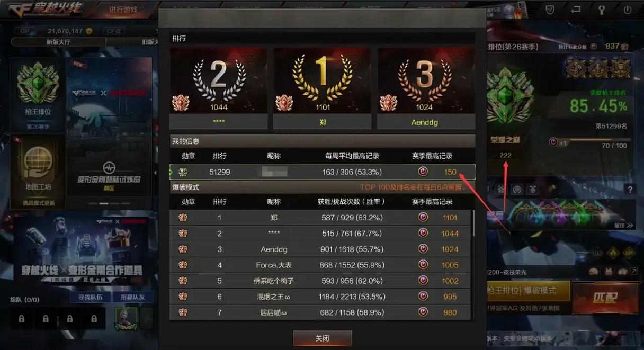Viewport: 644px width, 350px height.
Task: Click the return arrow icon in top bar
Action: (x=576, y=10)
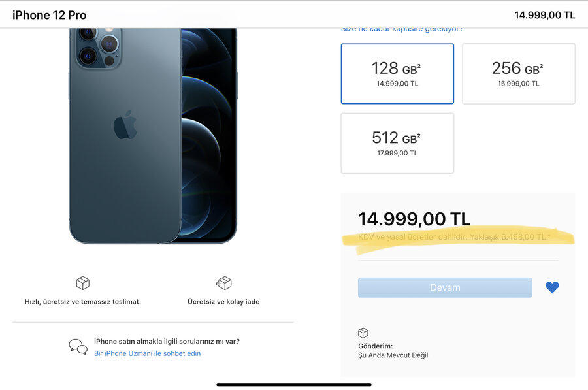
Task: Click the 'Ücretsiz ve kolay iade' text
Action: (223, 302)
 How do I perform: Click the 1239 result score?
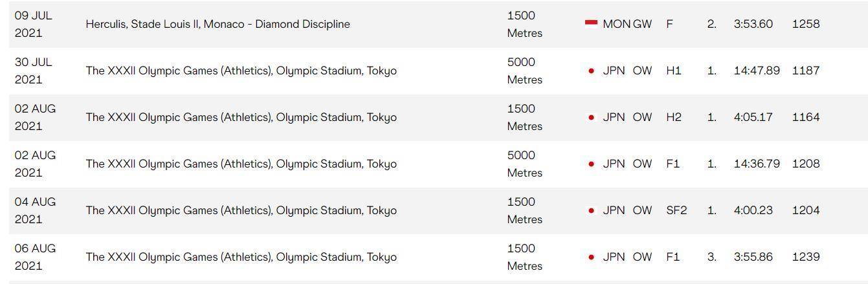(x=805, y=257)
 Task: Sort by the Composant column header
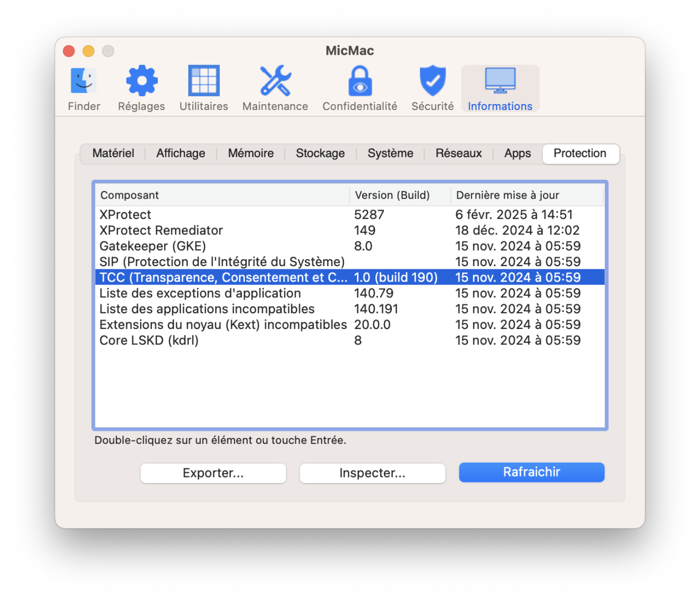222,195
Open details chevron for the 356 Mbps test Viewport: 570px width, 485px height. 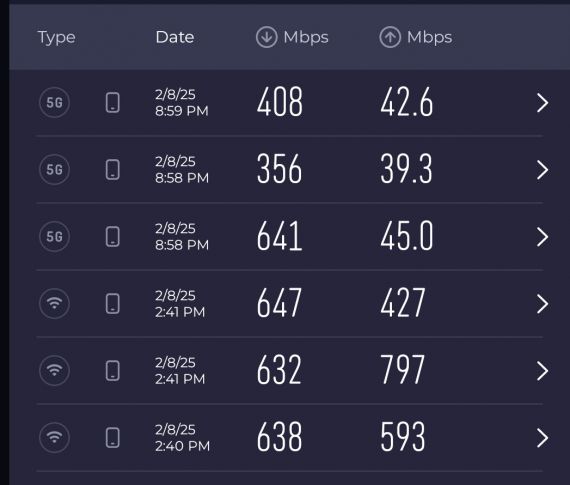542,170
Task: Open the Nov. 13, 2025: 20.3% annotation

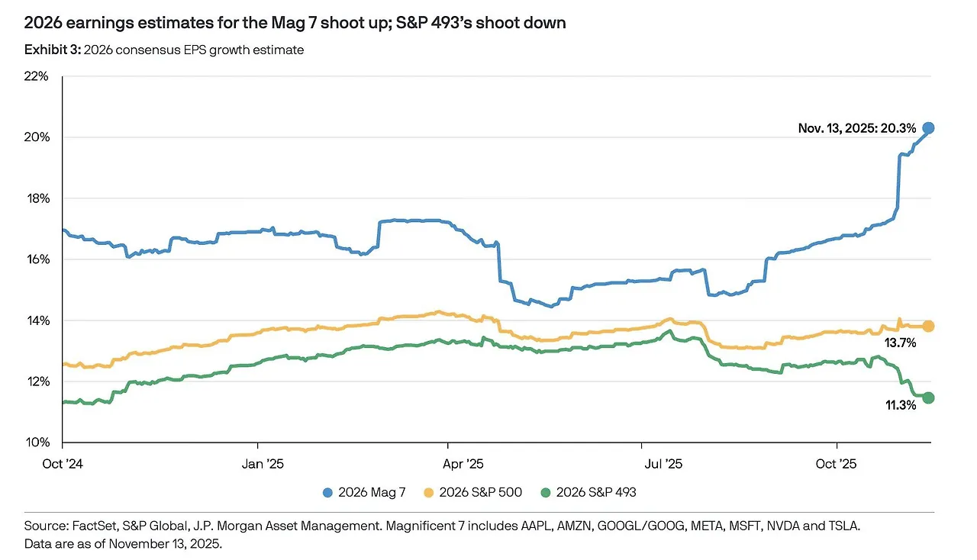Action: click(x=856, y=128)
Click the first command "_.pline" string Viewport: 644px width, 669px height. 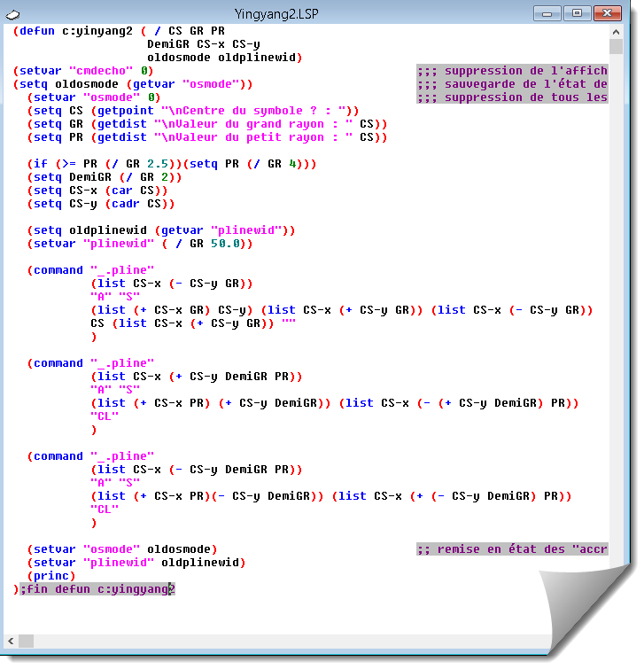121,270
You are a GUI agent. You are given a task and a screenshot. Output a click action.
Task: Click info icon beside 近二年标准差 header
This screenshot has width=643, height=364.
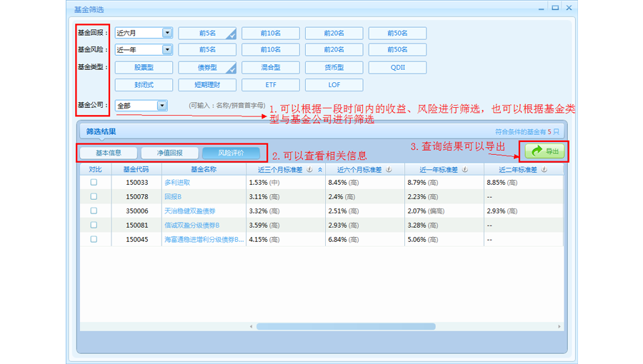pyautogui.click(x=544, y=170)
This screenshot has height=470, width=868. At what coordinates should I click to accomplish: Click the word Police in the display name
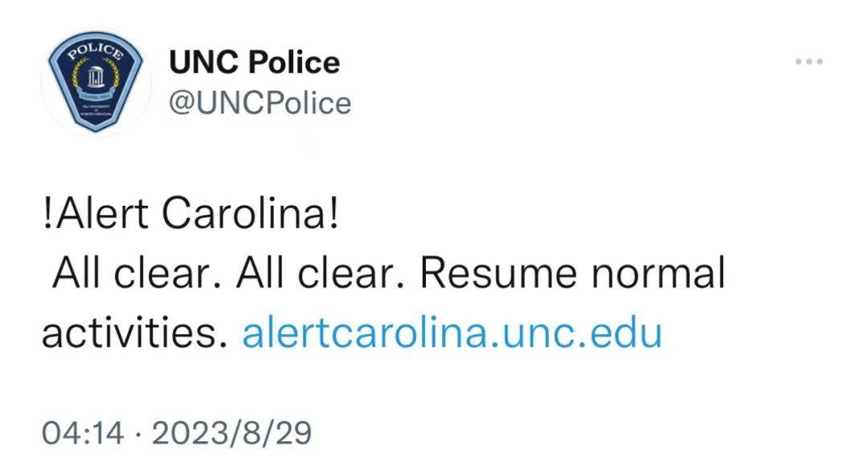pyautogui.click(x=294, y=62)
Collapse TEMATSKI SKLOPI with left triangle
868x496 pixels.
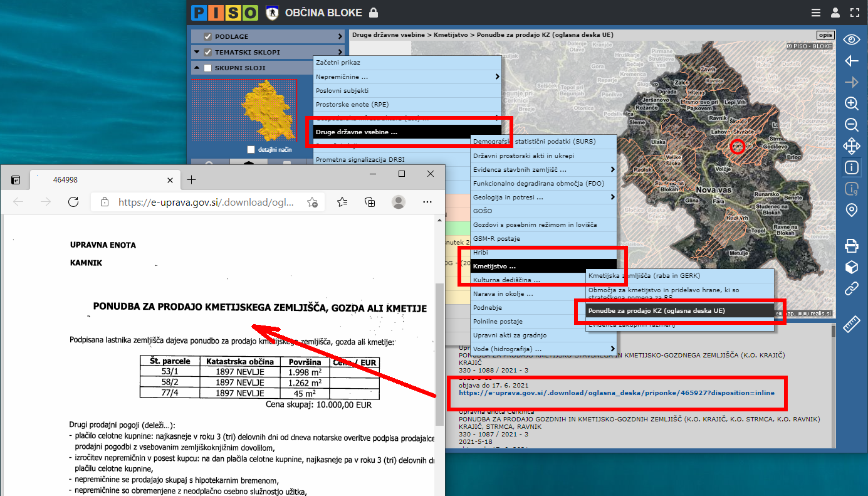coord(197,53)
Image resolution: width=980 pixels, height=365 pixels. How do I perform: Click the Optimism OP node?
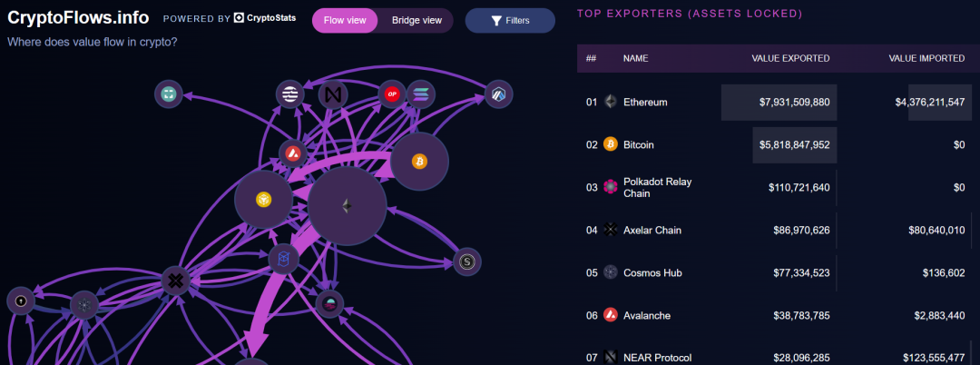point(392,94)
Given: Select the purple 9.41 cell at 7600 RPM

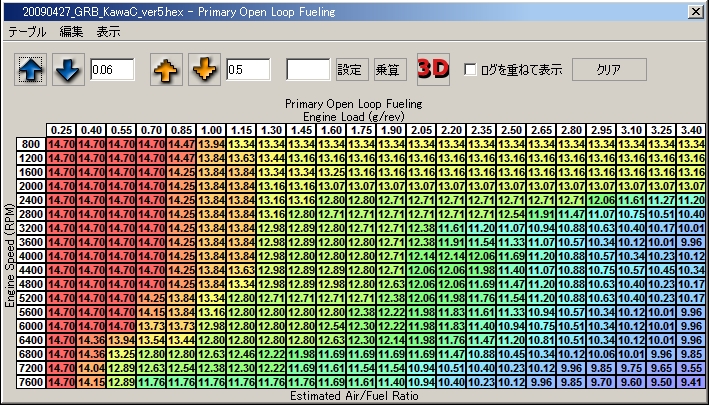Looking at the screenshot, I should click(x=690, y=381).
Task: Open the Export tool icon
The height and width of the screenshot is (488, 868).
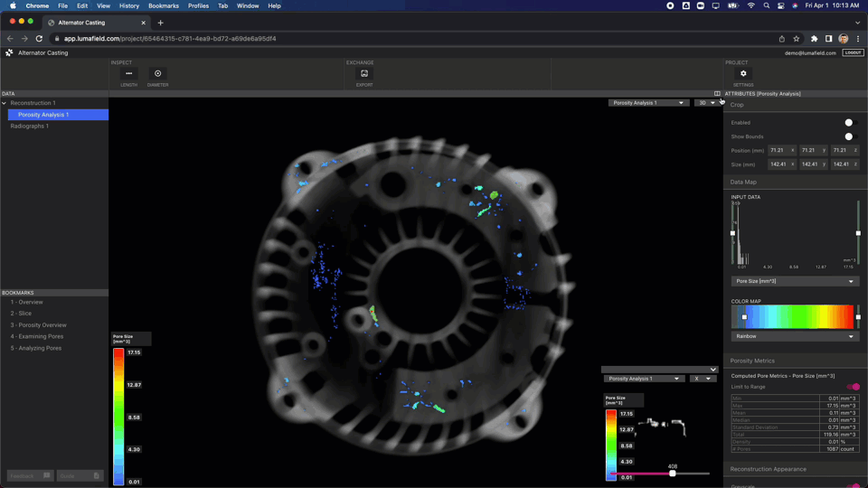Action: 364,73
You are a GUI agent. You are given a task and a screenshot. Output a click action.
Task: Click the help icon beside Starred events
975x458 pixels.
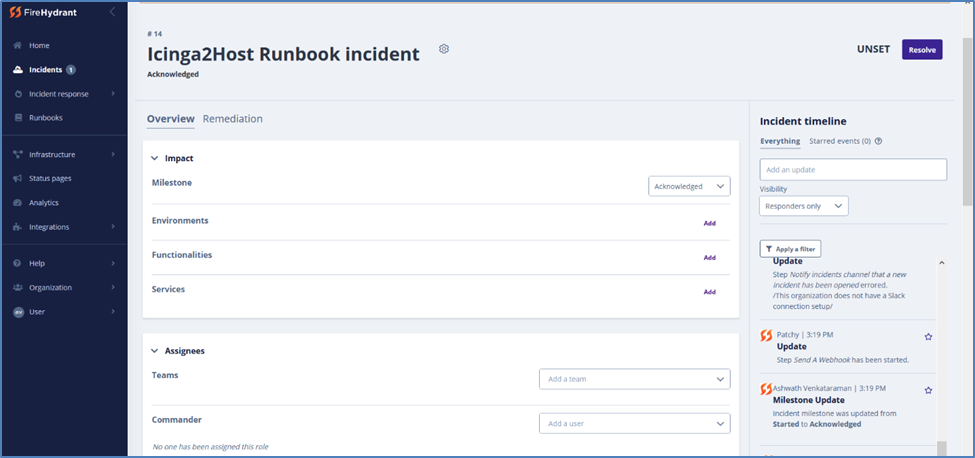click(x=878, y=141)
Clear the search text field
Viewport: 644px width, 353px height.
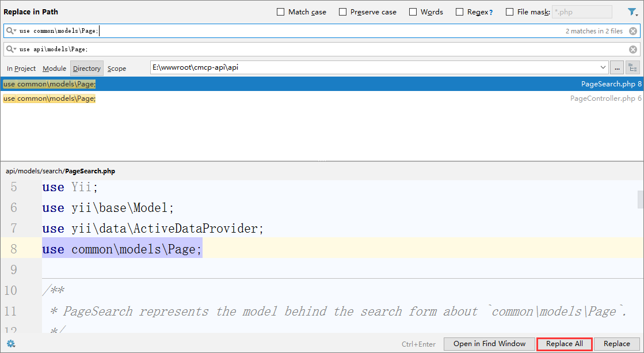pos(633,31)
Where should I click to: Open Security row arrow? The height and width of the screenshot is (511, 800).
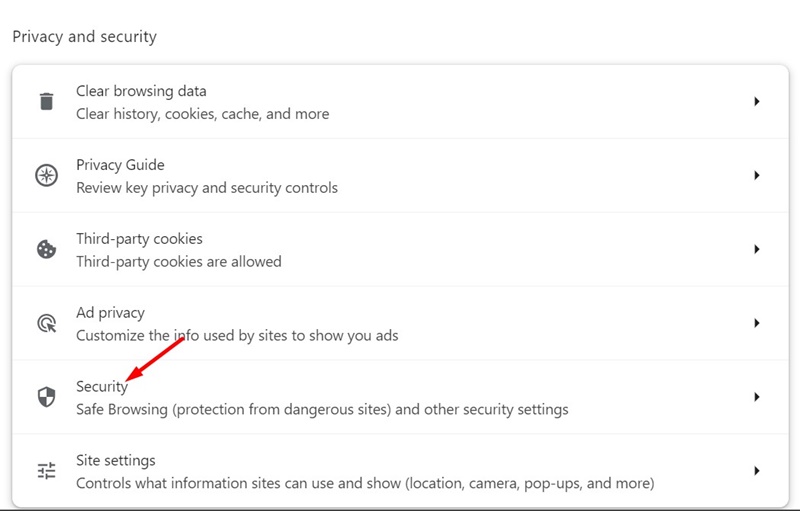(x=757, y=397)
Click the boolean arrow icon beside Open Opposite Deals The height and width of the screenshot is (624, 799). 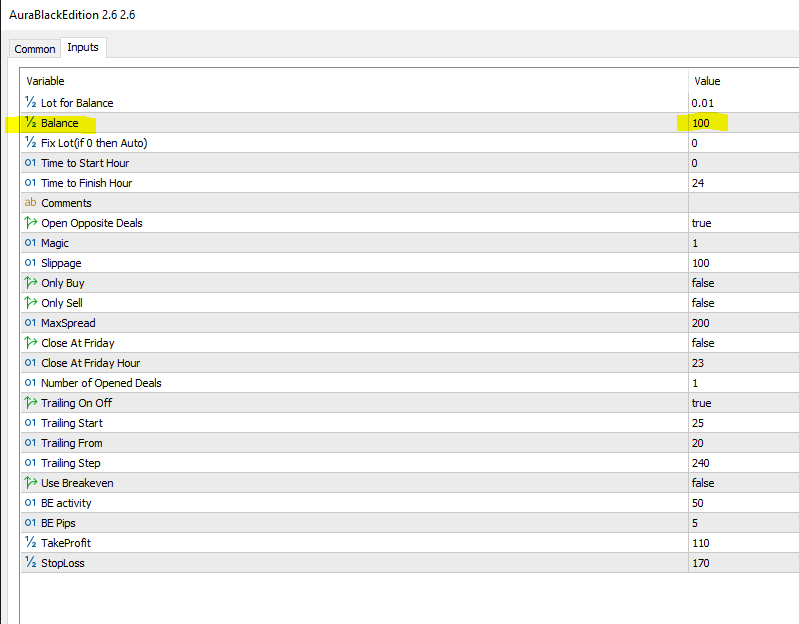30,223

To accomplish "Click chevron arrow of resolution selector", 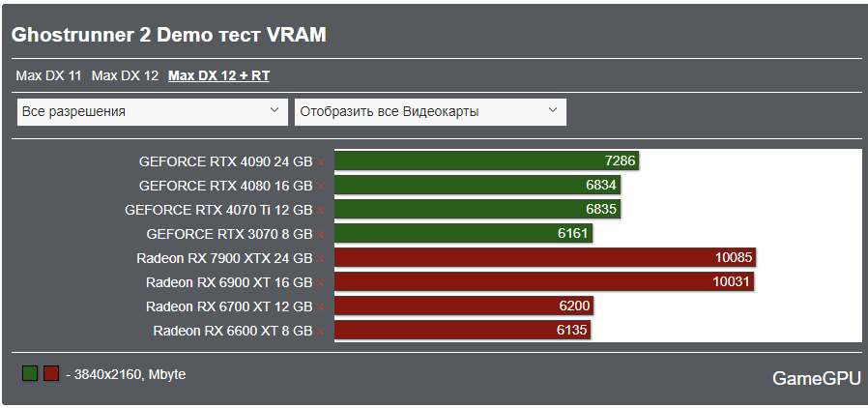I will tap(275, 111).
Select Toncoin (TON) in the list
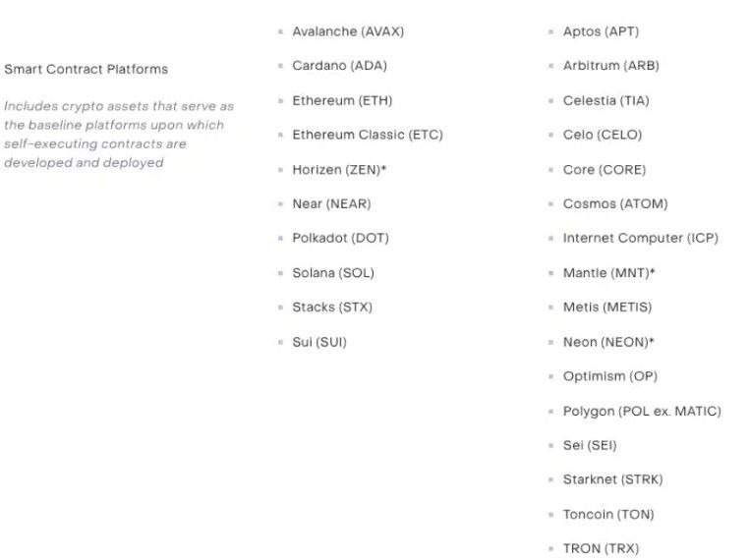Viewport: 750px width, 560px height. point(608,515)
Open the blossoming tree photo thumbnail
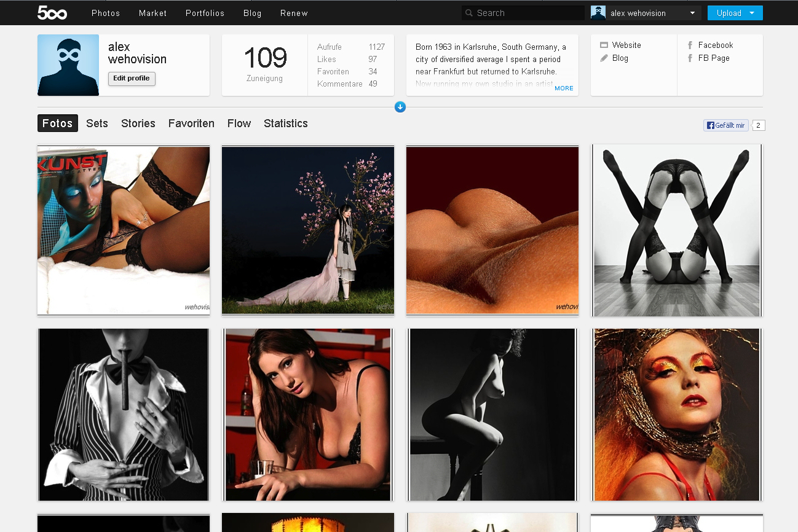The image size is (798, 532). 308,230
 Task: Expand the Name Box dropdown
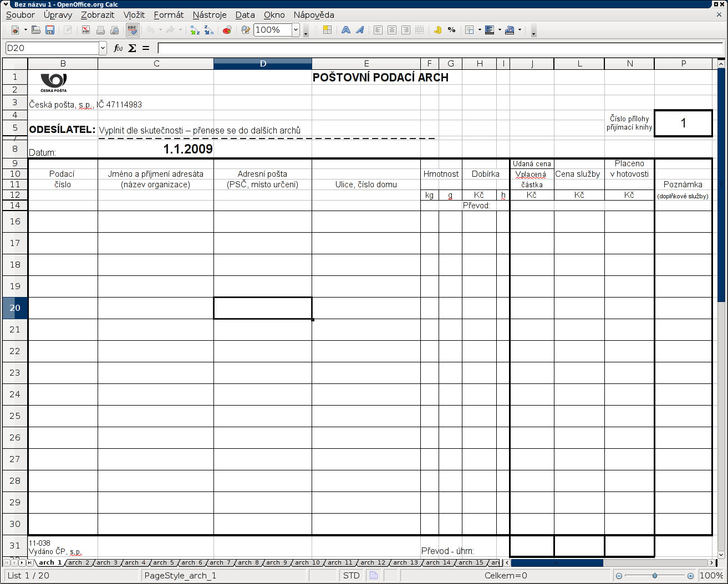tap(103, 48)
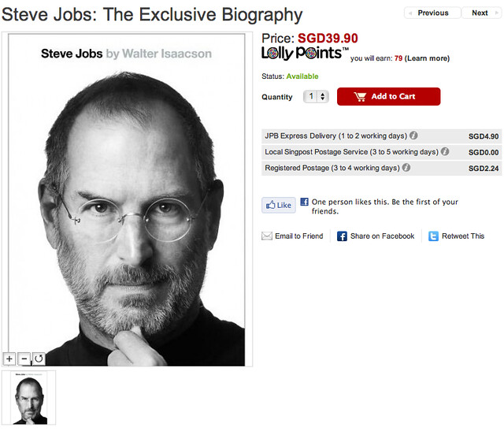Open info icon for JPB Express Delivery
This screenshot has height=431, width=504.
(x=413, y=136)
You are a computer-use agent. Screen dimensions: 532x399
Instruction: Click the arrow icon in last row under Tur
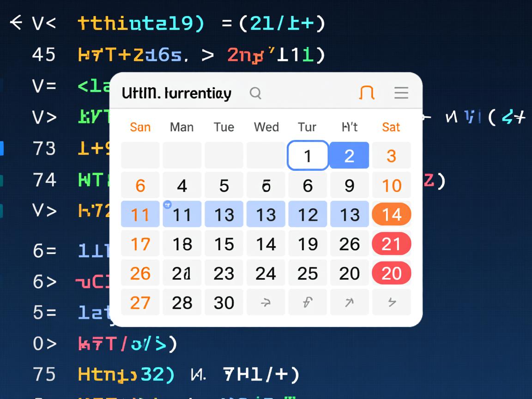(308, 302)
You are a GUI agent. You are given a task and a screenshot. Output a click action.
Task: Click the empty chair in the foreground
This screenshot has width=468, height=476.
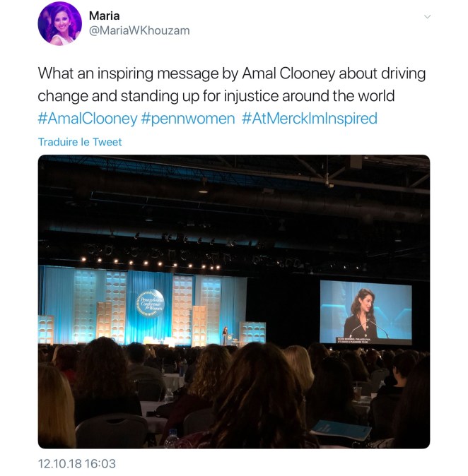coord(112,432)
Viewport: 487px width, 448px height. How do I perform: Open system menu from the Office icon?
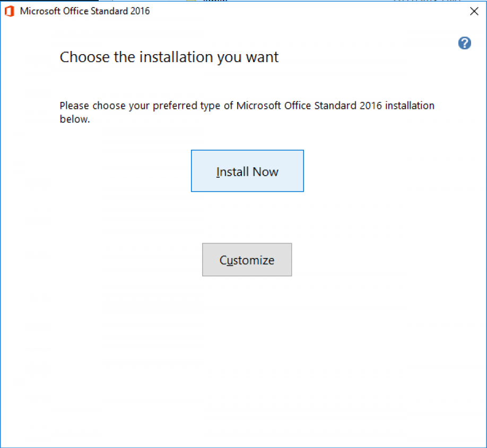10,11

§ **Your goal**:
Without any pictures, please write out the lines from the one containing "You are a computer-use" through the final line of the data, exactly and inclusive of both ends.

§ **Exercise response**:
You are a computer-use agent. Screen dimensions: 532x399
Instruction: Click the arrow icon in last row under Tur
(308, 302)
You are a GUI agent. You are given a task and a screenshot. Output a click action.
Task: Click the empty chair in the foreground
This screenshot has width=468, height=476.
coord(112,432)
Viewport: 487px width, 448px height. How do I perform: Open system menu from the Office icon?
10,11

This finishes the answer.